--- Source data Enclosed Below ---

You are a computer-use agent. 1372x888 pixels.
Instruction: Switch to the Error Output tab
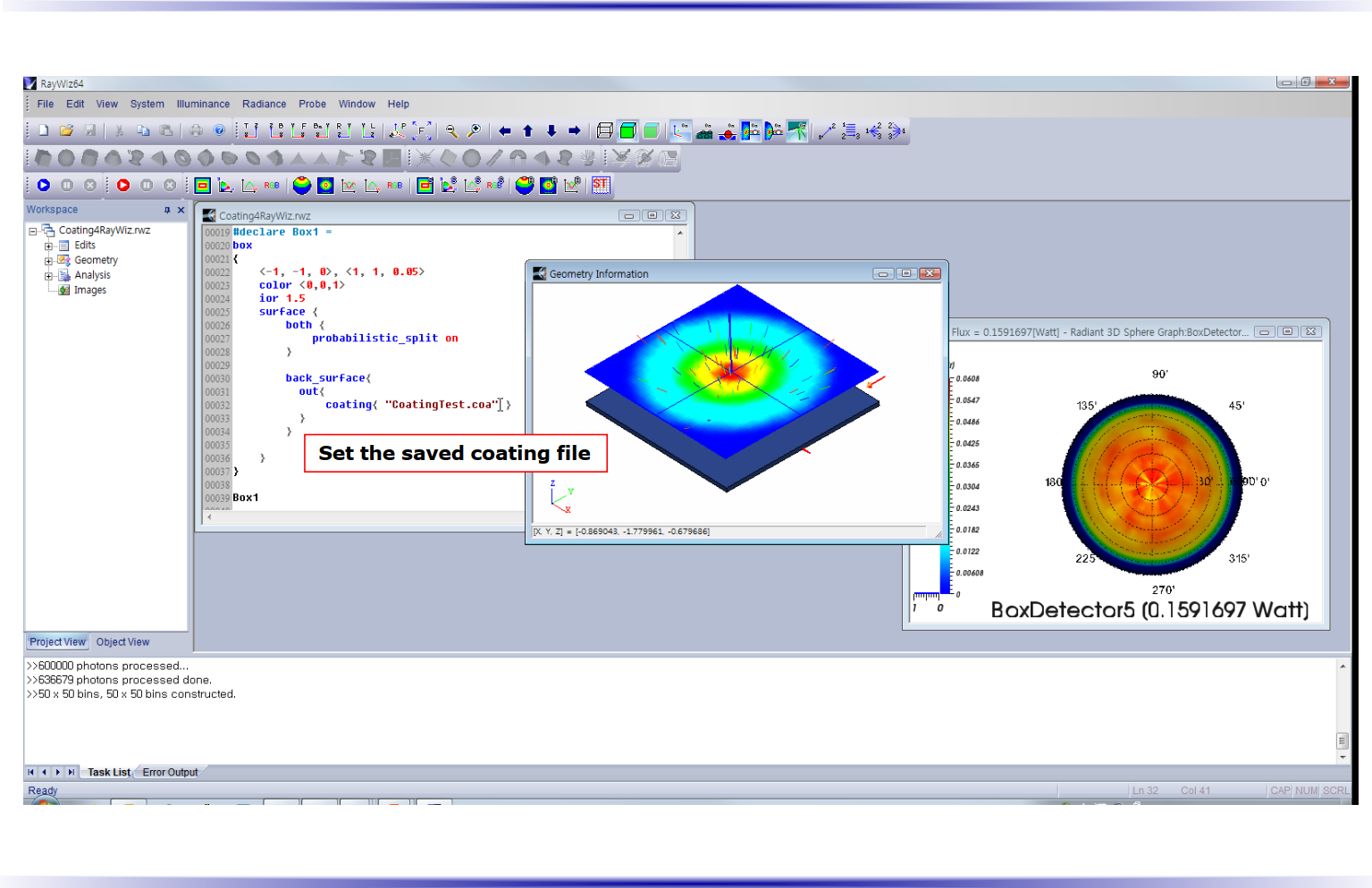pos(170,773)
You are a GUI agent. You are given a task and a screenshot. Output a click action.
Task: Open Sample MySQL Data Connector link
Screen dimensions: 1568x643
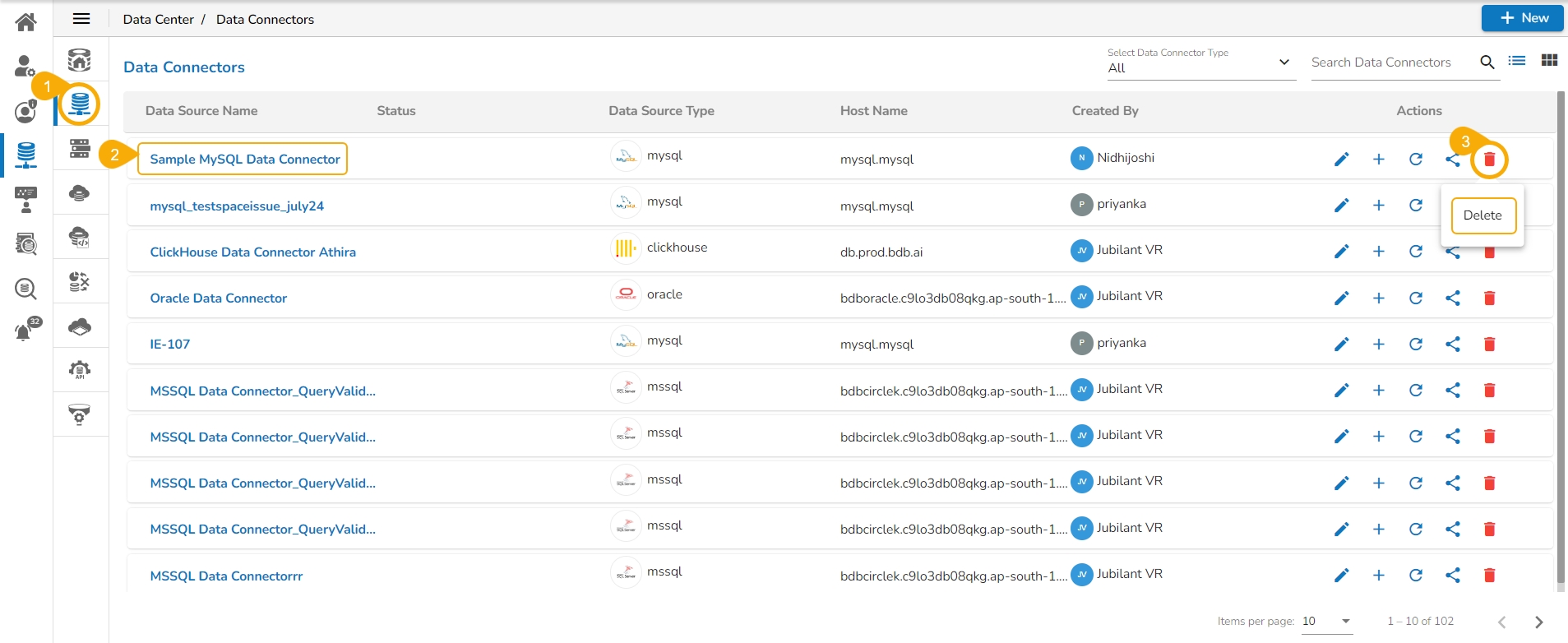click(x=244, y=160)
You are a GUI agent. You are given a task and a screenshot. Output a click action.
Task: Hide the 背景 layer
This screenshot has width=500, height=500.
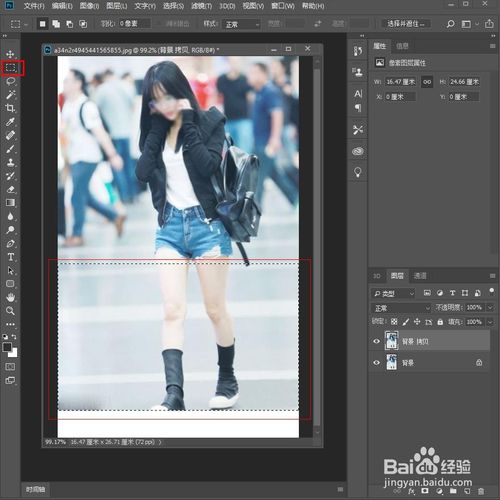click(377, 363)
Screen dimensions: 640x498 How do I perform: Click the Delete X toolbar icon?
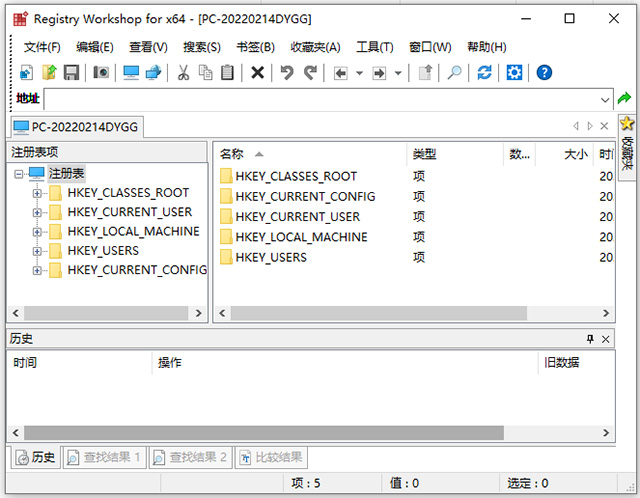click(257, 72)
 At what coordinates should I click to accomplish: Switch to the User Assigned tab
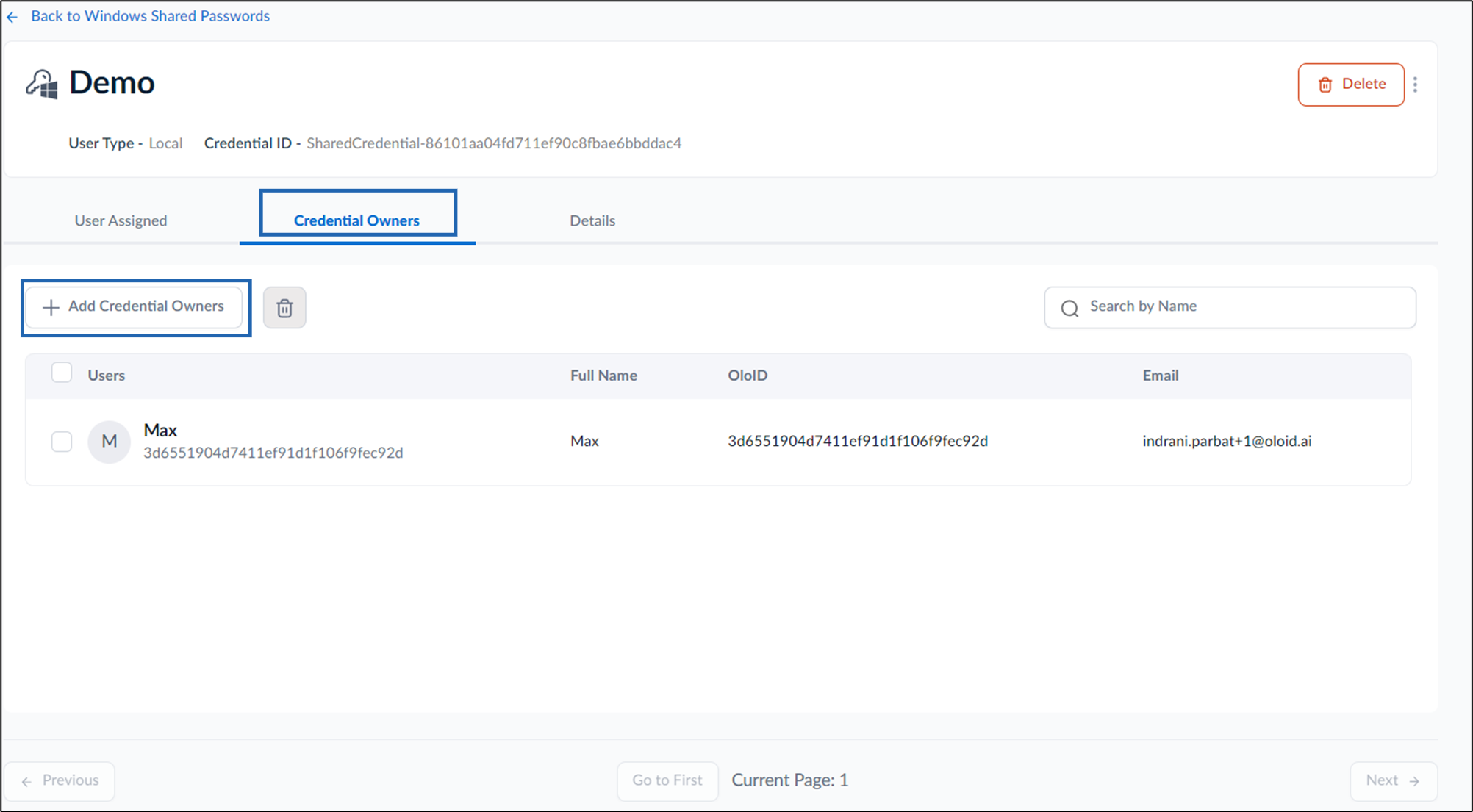(121, 220)
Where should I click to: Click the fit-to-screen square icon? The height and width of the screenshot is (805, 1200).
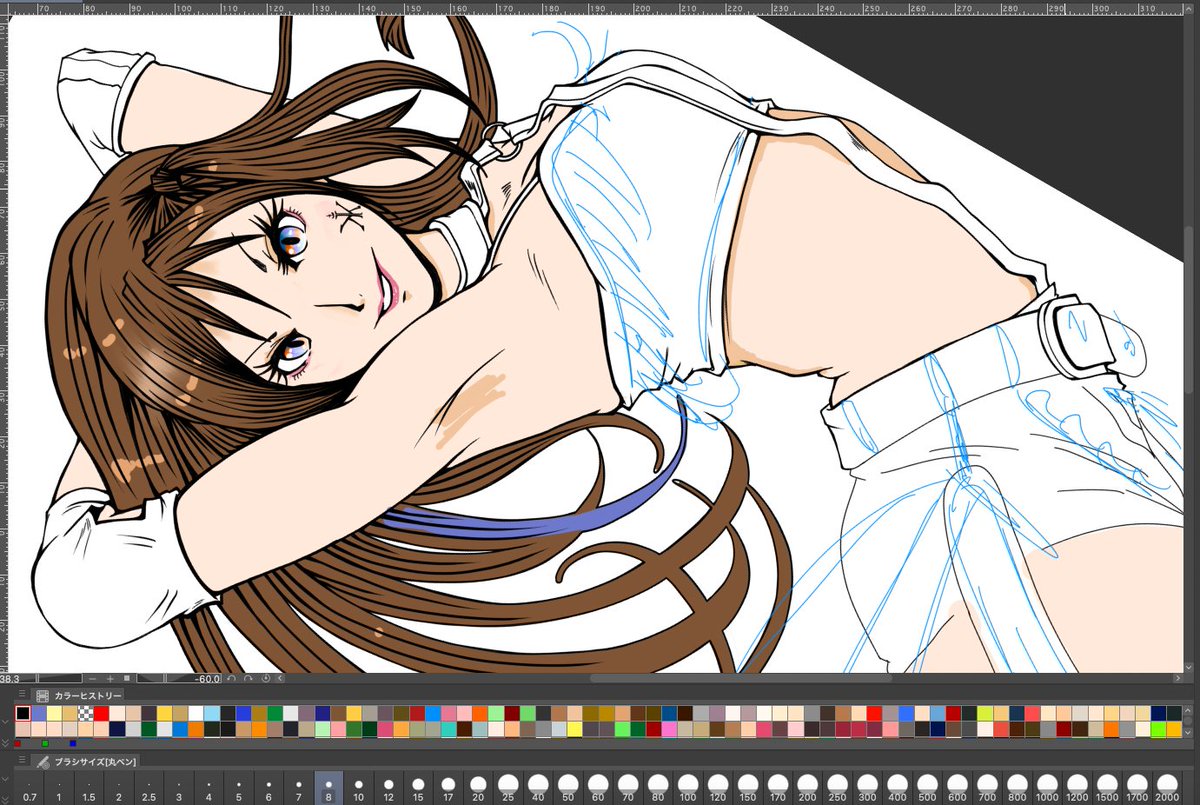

--- End of Enclosed Source data ---

Your assignment: Word for word, set down each record shown above, omitting the pictures.

Answer to the problem:
You are a computer-use agent. 1372x888 pixels.
Instruction: Switch to the Error Output tab
pos(170,773)
You are a GUI agent. You are given a task and a screenshot. Output a click action.
Task: Open Sample MySQL Data Connector link
Screen dimensions: 1568x643
click(x=244, y=160)
You are a GUI agent. You are given a task and a screenshot. Output a click action.
Task: Hide the 背景 layer
This screenshot has width=500, height=500.
click(377, 363)
Screen dimensions: 640x498 How do I perform: Click the Delete X toolbar icon?
click(257, 72)
 At what coordinates should I click to accomplish: Switch to the User Assigned tab
(121, 220)
Where should I click to: Click the fit-to-screen square icon? The height and width of the screenshot is (805, 1200).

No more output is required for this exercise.